Provided data START

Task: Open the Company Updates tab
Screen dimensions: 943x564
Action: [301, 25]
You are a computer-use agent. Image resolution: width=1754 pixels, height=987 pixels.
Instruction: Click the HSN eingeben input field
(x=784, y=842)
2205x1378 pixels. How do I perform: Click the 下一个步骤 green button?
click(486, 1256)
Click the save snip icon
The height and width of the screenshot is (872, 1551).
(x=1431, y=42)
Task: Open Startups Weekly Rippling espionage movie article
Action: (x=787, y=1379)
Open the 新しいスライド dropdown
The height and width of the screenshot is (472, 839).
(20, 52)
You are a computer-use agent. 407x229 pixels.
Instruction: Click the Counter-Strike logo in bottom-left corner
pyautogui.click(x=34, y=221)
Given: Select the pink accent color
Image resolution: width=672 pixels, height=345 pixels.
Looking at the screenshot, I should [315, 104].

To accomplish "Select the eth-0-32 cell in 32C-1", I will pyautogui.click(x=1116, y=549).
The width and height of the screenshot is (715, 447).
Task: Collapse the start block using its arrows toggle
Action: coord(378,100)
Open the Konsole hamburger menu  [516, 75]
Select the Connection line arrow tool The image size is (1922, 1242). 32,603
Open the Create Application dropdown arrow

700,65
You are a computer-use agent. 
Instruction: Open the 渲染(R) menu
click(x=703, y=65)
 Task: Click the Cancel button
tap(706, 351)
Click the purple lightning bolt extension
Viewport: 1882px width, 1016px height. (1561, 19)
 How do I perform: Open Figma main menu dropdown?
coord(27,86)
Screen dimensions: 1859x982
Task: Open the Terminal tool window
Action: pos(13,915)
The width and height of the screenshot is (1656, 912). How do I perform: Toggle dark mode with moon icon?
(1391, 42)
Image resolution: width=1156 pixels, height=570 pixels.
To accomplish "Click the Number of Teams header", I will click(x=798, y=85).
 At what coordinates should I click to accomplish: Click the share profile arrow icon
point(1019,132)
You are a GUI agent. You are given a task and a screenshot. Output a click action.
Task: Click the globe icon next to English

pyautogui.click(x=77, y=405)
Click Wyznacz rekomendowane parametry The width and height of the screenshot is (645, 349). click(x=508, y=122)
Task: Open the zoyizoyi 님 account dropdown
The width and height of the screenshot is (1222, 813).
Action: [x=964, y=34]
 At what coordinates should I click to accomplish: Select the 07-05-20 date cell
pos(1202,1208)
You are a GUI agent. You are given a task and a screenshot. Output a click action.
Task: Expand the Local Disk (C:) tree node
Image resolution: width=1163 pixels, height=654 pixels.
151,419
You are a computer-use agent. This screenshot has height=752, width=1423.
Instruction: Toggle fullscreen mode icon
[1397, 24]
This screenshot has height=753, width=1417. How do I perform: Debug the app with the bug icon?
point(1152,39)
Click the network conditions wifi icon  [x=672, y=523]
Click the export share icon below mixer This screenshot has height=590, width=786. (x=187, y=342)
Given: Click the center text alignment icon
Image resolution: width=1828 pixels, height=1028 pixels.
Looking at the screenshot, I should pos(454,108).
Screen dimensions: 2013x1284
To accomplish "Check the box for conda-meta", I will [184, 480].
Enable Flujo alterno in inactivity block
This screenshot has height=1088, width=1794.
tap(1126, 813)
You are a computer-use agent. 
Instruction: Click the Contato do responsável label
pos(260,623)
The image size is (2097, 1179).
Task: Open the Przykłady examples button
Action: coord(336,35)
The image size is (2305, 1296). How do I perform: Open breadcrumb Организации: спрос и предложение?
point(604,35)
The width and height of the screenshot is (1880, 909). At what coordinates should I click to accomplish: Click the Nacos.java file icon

Provided data END

Every line above in which the word "computer" occurs is to be copied.

◆ **Reply to the exercise**:
You are a computer-use agent. Image resolution: width=1754 pixels, height=987 pixels.
You are a computer-use agent. 407x229 pixels.
You are a computer-use agent. 
You are a computer-use agent. This screenshot has height=752, width=1423.
You are a computer-use agent. 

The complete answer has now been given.